L’enseignant idéaliste se lève chaque matin en rêvant qu’au cours de la journée un élève critique ses dires en utilisant la méthode qu’il lui a enseigné. Quelle meilleure récompense que de voir les fruits de l’éducation qu’il s’est engagé à proposer pendant des années contre ce qui lui était demandé ? Ceux d’une éducation qui voyait plus loin que la bonne note que remporterait l’élève en rendant tout ce savoir ingurgité pour satisfaire les veines exigences d’un professeur déconnecté des réalités de la classe ? Quelle meilleure récompense que de voir ce que cette éducation chargée de sens a transmis ? En rentrant le soir, cet enseignant pourra s’enorgueillir d’avoir vu l’un de ses élèves penser par lui-même. Un de ces élèves, en effet, aura pu, grâce à lui, éviter de considérer son esprit comme une outre que l’on emplit et l’envisager plutôt comme un muscle que l’on exerce. Sans doute, cet élève se sera d’abord senti désarçonné de voir disparaître en lui la joie immédiate provoquée par l’illusion enivrante du savoir. Mais c’est au prix d’un effort personnel et volontaire qu’il aura troqué cette joie immédiate contre un plaisir durable, celui que fait naître l’acquisition d’un savoir critique. Un savoir lui permettant de se réapproprier le monde plutôt que de le subir.
BAPTISTE DUBOIS
Endoctrinement, formation et enseignement
C’est dans le contexte éducatif de la Réforme au XVIème siècle qu’est pensée, pour la première fois, l’idée d’une scolarité obligatoire. A cette époque l’instruction du peuple était vue comme une condition nécessaire au développement de la foi à partir de la lecture de textes sacrés. Les résistances seront d’abord nombreuses. Entre le XVIIème et le XVIIIème siècles, cette éducation obligatoire va être vue comme un danger, celui de renforcer le pouvoir religieux dans des Etats qui commencent à se construire contre le pouvoir de l’Eglise romaine. La critique majeure qui sera alors adressée à l’éducation sera tournée contre sa nuisance envers le progrès du système économique. L’éducation détournerait inutilement du travail productif pour mener à de vaines vocations. Il faudra attendre 1882 et les lois Ferry pour voir pour la première fois un argumentaire démocratique apparaître. L’éducation doit être obligatoire pour tous car elle est bénéfique à tous. C’est grâce à elle que des citoyens éclairés et libres peuvent être formés.
Ce qu’il faut retenir de cette brève mise en perspective historique, c’est que trois visions de l’éducation s’opposent. La première considère cette dernière comme un dressage ou un endoctrinement. Elle a pour projet d’inculquer un croire en abusant les gens sur le fait qu’ils pensent par eux-mêmes. La seconde rejette cette éducation pour lui substituer une formation. Ici, l’individu n’est considéré que comme un moyen au service d’une fonction sociale qu’il aura à remplir. On forme quelqu’un à quelque chose. Enfin, les idées des Lumières nous invitent à penser l’éducation comme un enseignement démocratique. A l’école, on apprend à devenir non pas seulement un citoyen mais aussi et surtout un homme autonome et responsable.
La dernière conception de l’éducation est en rupture avec les deux autres, car elle est la seule à être profondément humaniste.

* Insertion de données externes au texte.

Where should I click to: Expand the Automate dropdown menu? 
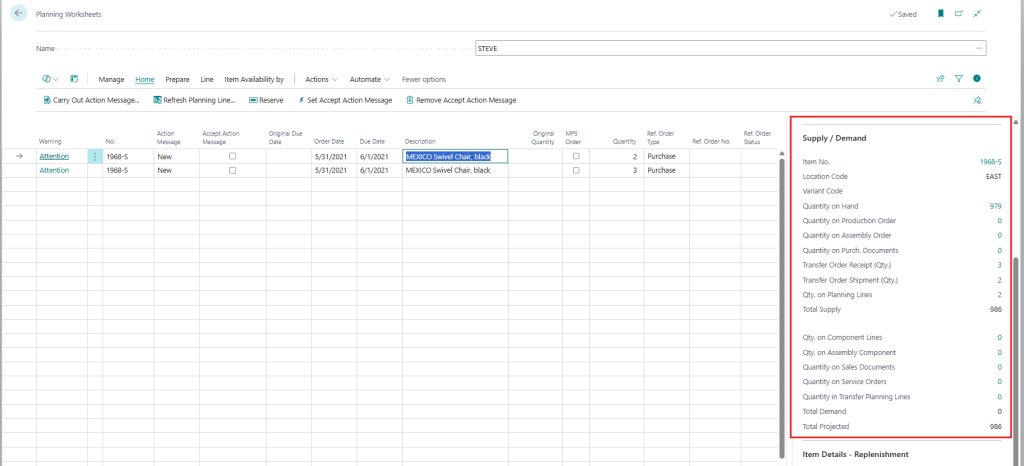click(x=370, y=79)
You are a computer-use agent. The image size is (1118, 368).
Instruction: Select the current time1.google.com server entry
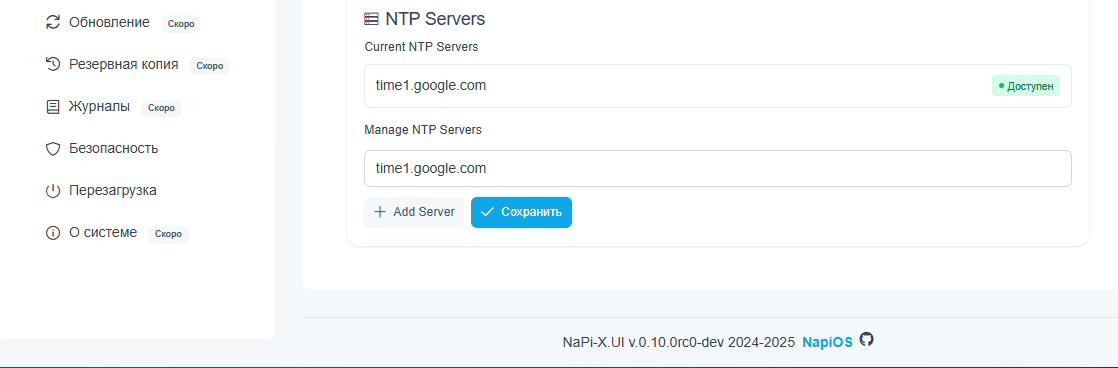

Elle est la seule à considérer l’individu comme une fin en soi : on enseigne quelque chose à quelqu’un. C’est donc l’élève qui est la fin de l’enseignement. Ce dernier ne vise ni à lui imposer une vérité extérieure, ni à le conditionner à son futur emploi, mais à le faire grandir, mûrir et en fin de compte à le rendre libre.
Le piège des sciences de l’éducation
Voilà pourquoi nous conservons une certaine confiance dans l’éducation aujourd’hui. Nous sommes marqués par cet héritage positif qui mène naturellement à penser l’éducation comme un enseignement désintéressé. Aujourd’hui, cependant, ce sentiment est parasité par un manque de confiance généralisé envers le système éducatif. Cela s’explique-t-il par le fait que ce dernier abandonne de plus en plus la dimension d’enseignement pour la remplacer insidieusement par un système de formation ?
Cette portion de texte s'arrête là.